Do You See What I See? The Effect of Gaze Tracking on Task Space Remote Collaboration
This paper is one of the seven papers in this ISMAR conference selected to TVCG journal. Through a user study, two hypothesis are proved:
- Co-presense: There is significant difference in co-presence measure by providing additional attention cues.
- Performance: There is significant difference in performance time by providing additional attention cues.
The result is not surprising, but in demo session, the author showed their HMD devices: a Epson Moverio BT-200, plus AffectiveWear, and plus Pupil-Labs gaze tracking cameras. The two additional hardware are quite interesting.
AffectiveWear glasses are developed from Keio University, Japan, taking its first appearance on 2015 SIGGRAPH. It takes several proximity sensor readings of the distance to the face, distributed over the frame of the glasses, and computes the emotion of the person, via a trained deep learning model.
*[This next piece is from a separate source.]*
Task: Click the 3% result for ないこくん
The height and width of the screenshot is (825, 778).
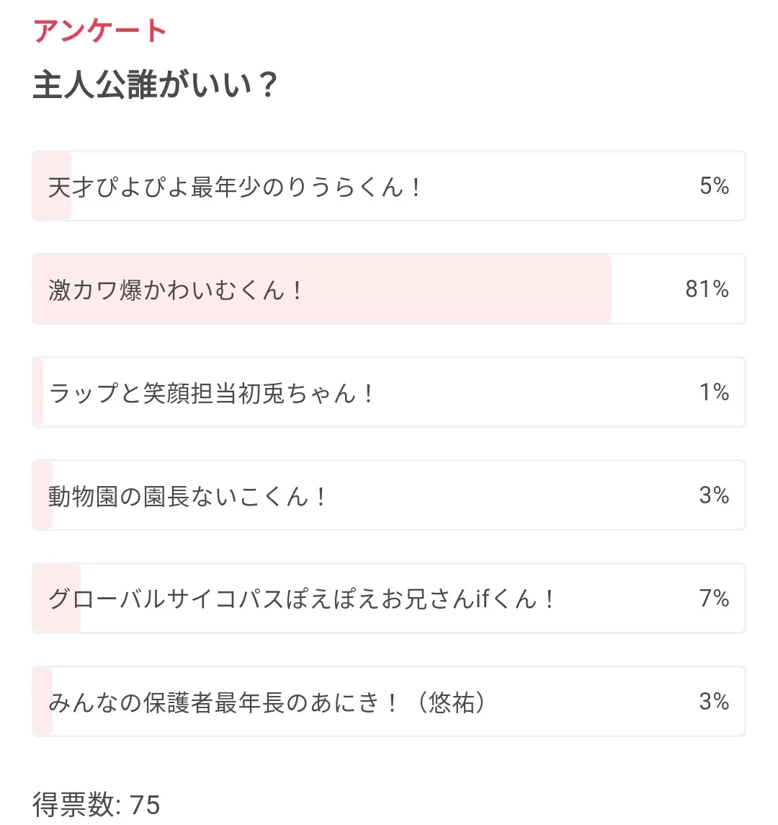Action: coord(714,495)
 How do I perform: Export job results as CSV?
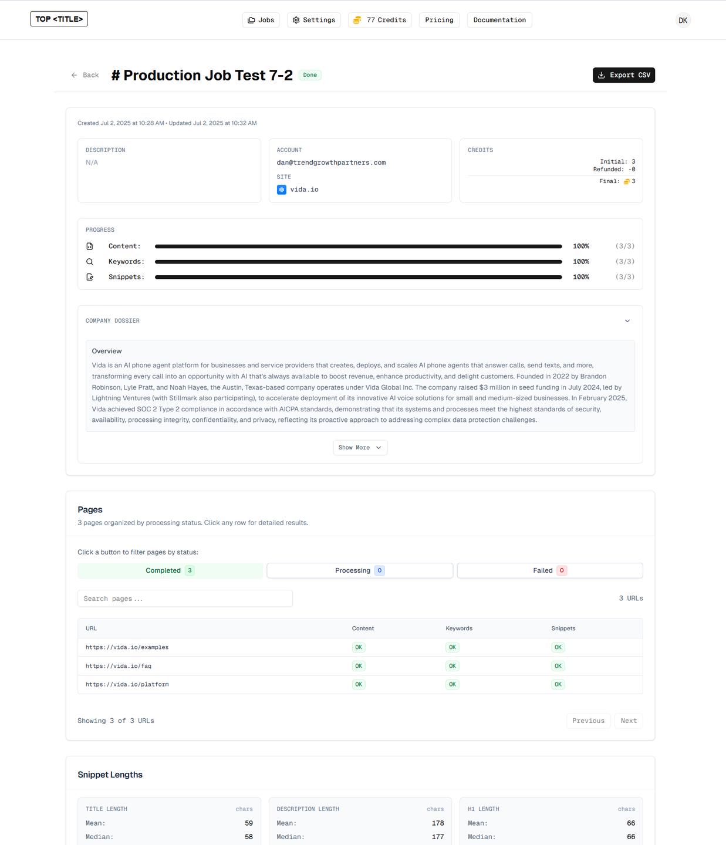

One issue with this device is the user-specific calibration, which can also be viewed as the training of learning model, that suits the specific user. General model is a bit inaccurate since the facial structure can varies a lot for different people.
Pupil-labs is doing perfect engineering work for providing gaze tracking capability for different head-mounted displays, both VR and AR. It is clearly a huge demand. It is amazing that they provide a solution that can be generalized: the hardware with specific add-on kit suites a variety of HMDs, and the software is open-source. Noticeably, AffectiveWear is also taking the possibility of generalization into account, because the proximity sensors are attached to the glass frame. Hopefully, there will be a test report of Pupil-lab tracking soon.
Gaussian Light Field: Estimation of Viewpoint-Dependent Blur for Optical See-Through Head-Mounted Displays
This paper wins the “Best Paper Runner Up Award”, and is one of the seven as well.
The blur on HMD is clearly a problem for the manufacturers and users. The blur is viewpoint specific, and is pixel specific. If the image blur is modeled as a Gaussian ellipse on the image plane, then the input of the “blur function” is 5 DOF (pixel location + viewing direction + viewing distance), and the output of the “blur function” is 3 DOF. The mapping is again learned, in order to ignore the complicated optics physical analysis of course. This is an interesting paper because people are discovering problems and finding out solutions for it.
Automated Spatial Calibration of HMD Systems with Unconstrained Eye-cameras
This paper is taking advantage of the reflection of IR-led on humans’ eyeball, to calculate the spatial relationship between the devices and the eye, potentially this work can facilitate the calibration of optical see-through HMD as well.
Interesting Ideas
- Rolling Shutter Camera, can be used to expedite visual tracking, since the image is not taken as a whole at same time, but the arrival of pixel information is more interpolated, thus the incremental information can help maintain the tracking at a fairly high frame rate.
- Deep learning can help doing sensor fusion of IMU and marker-based visual tracking. Although the performance at this time is not satisfying, I guess it will inspire a lot of research in applying deep learning to sensor fusion. How about collecting a dataset on this?
One Awesome Work
Check this video: Reality-Skins.
An example of how awesome AR can be!
Finally
ISMAR is a great conference. Merida and Cancun are nice places!
Thanks for reading!